** Opening EXTRACTED INFORMATION block **

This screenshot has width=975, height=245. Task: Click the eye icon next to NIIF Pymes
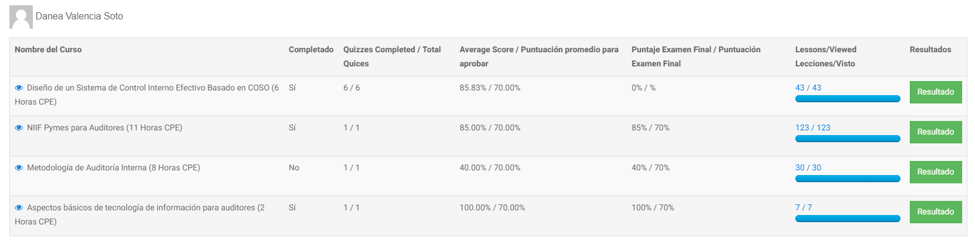pos(19,128)
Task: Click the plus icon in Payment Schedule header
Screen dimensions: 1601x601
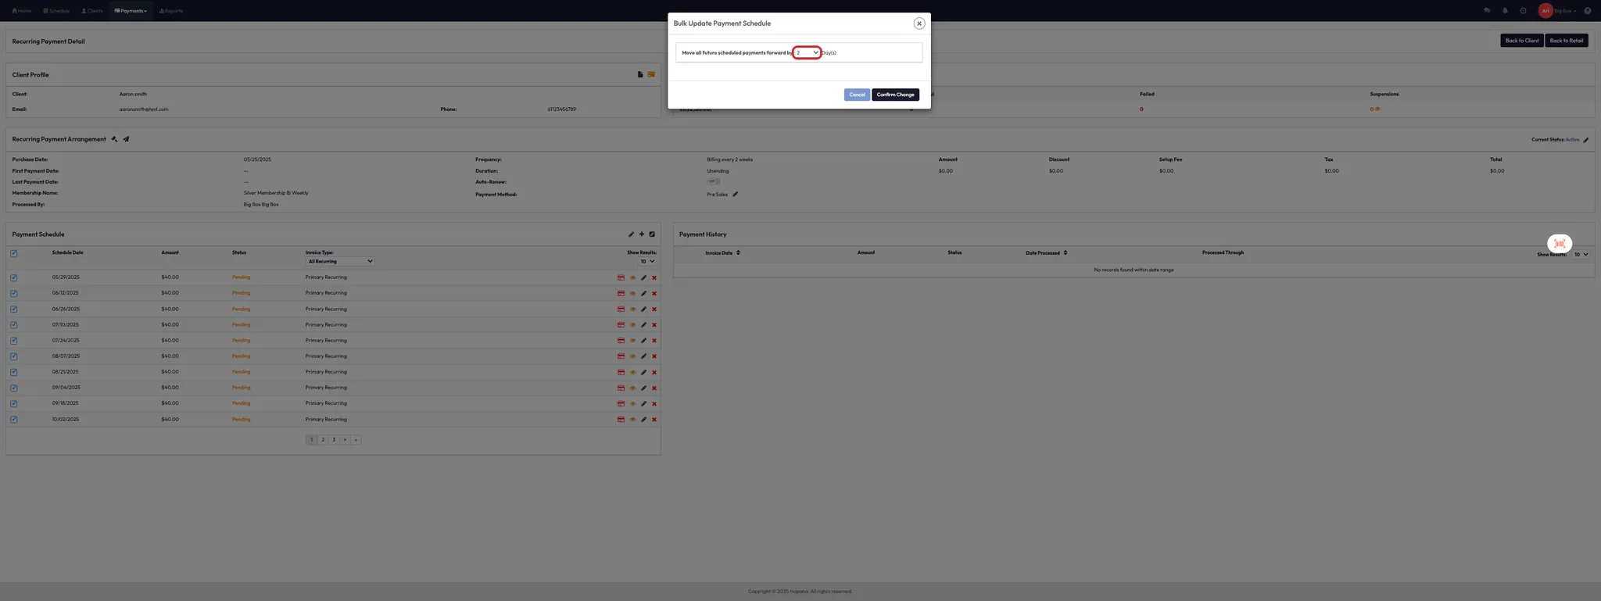Action: pos(642,234)
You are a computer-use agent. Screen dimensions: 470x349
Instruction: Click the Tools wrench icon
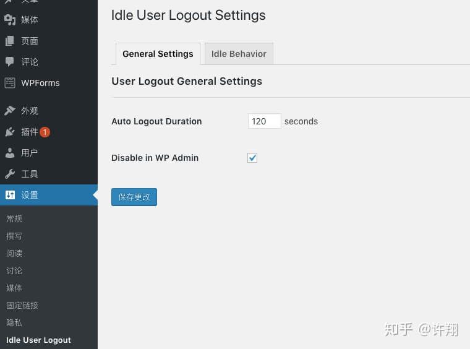[10, 174]
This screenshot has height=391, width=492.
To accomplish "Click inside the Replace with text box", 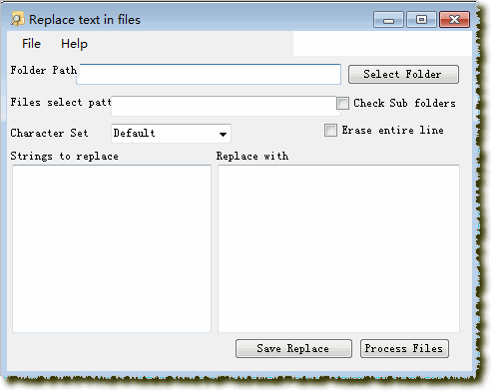I will tap(338, 248).
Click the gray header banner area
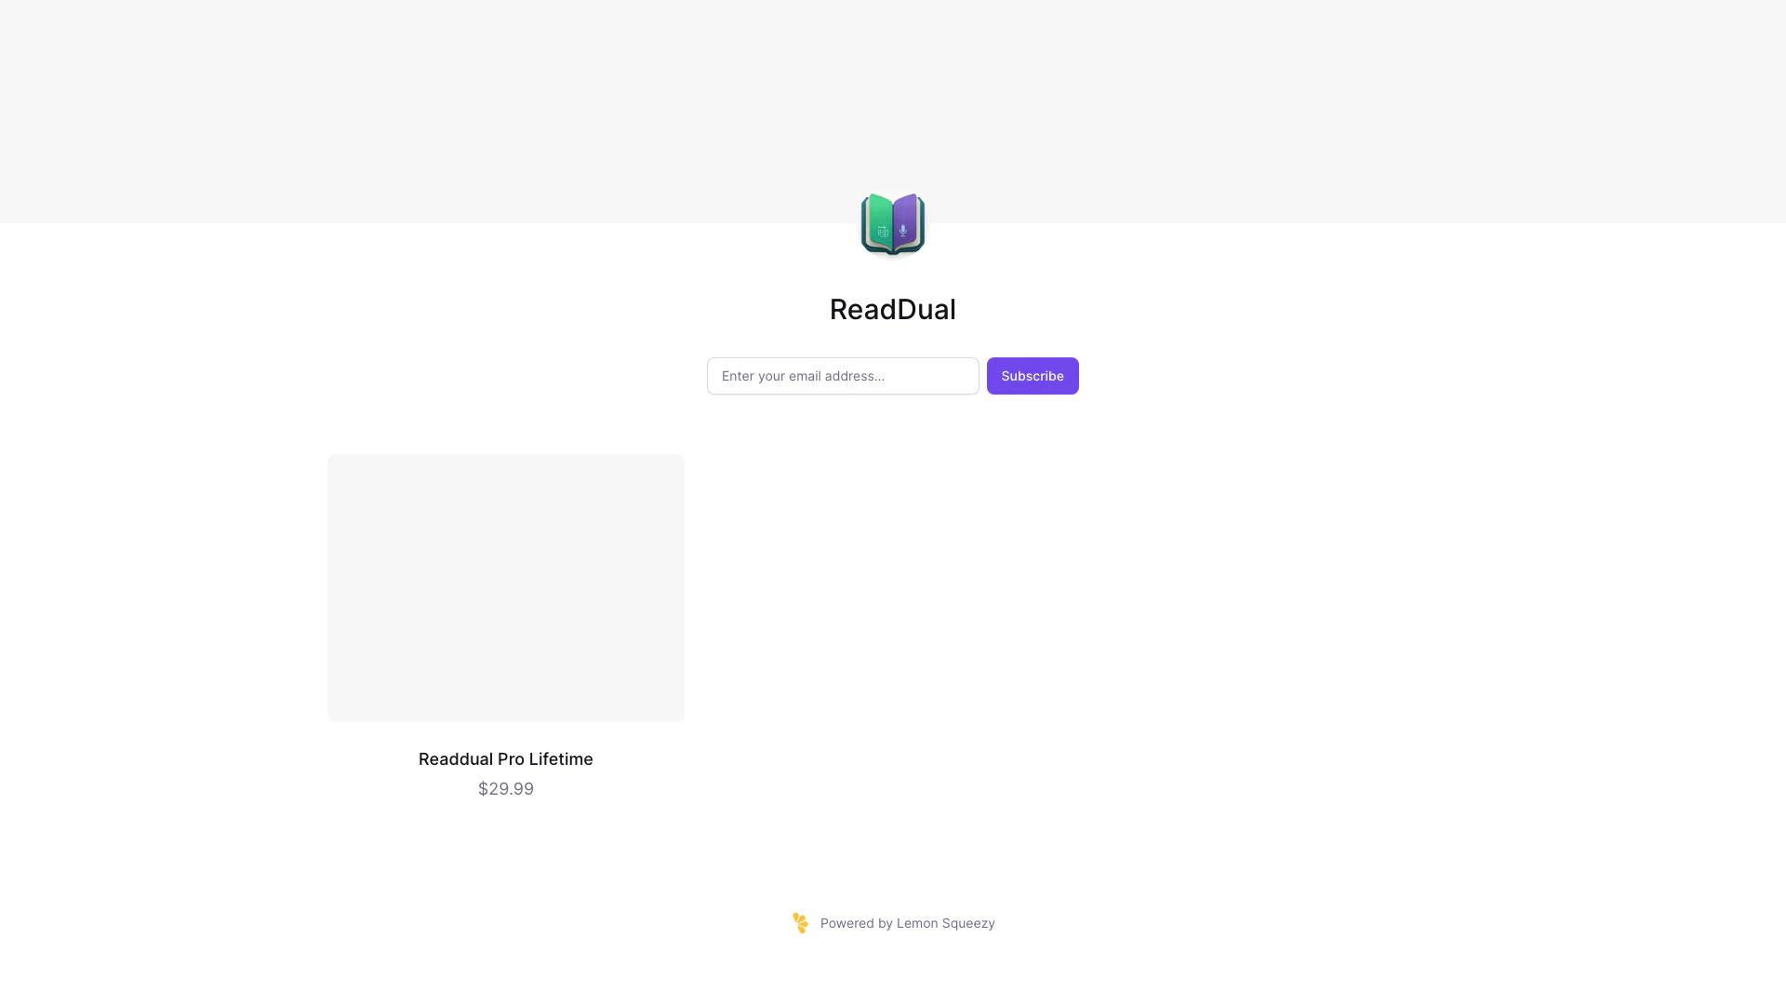The image size is (1786, 1005). (x=893, y=102)
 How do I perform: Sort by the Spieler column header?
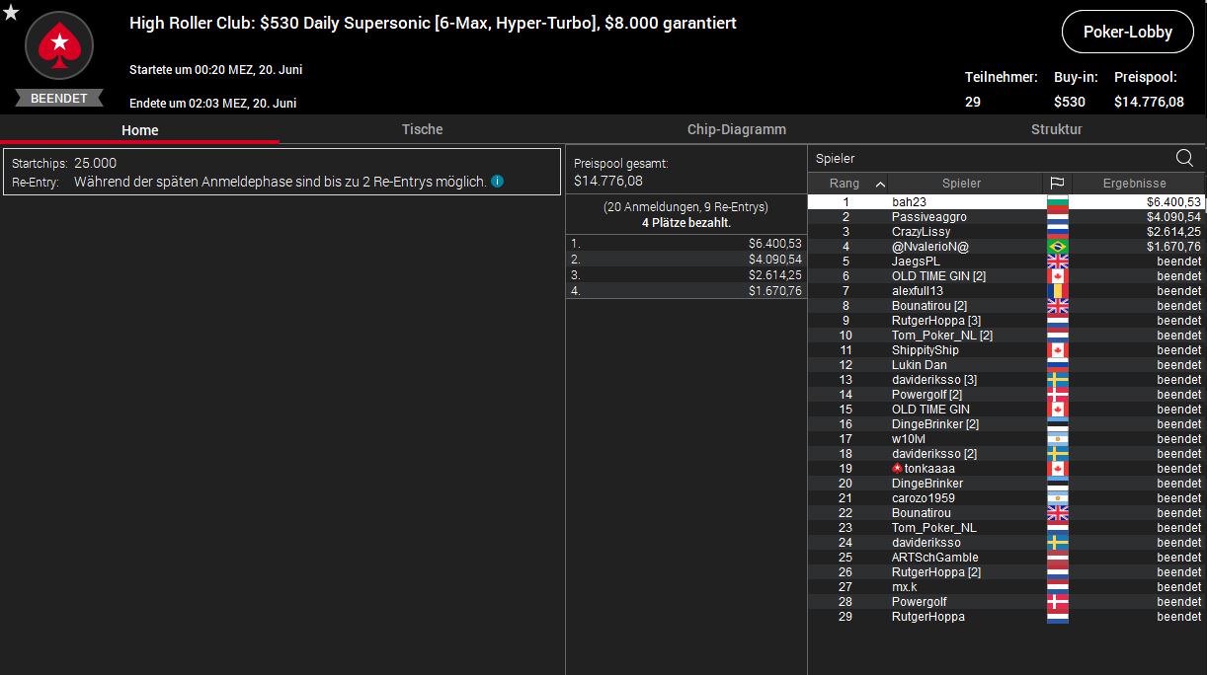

** Closing EXTRACTED INFORMATION block **

Output the span from the line with "Click the gray header banner area" through the last line of the data, inclusive and exact, and omit every picture.

Click the gray header banner area
The image size is (1786, 1005). (x=893, y=102)
 How do I perform: Sort by the Spieler column header?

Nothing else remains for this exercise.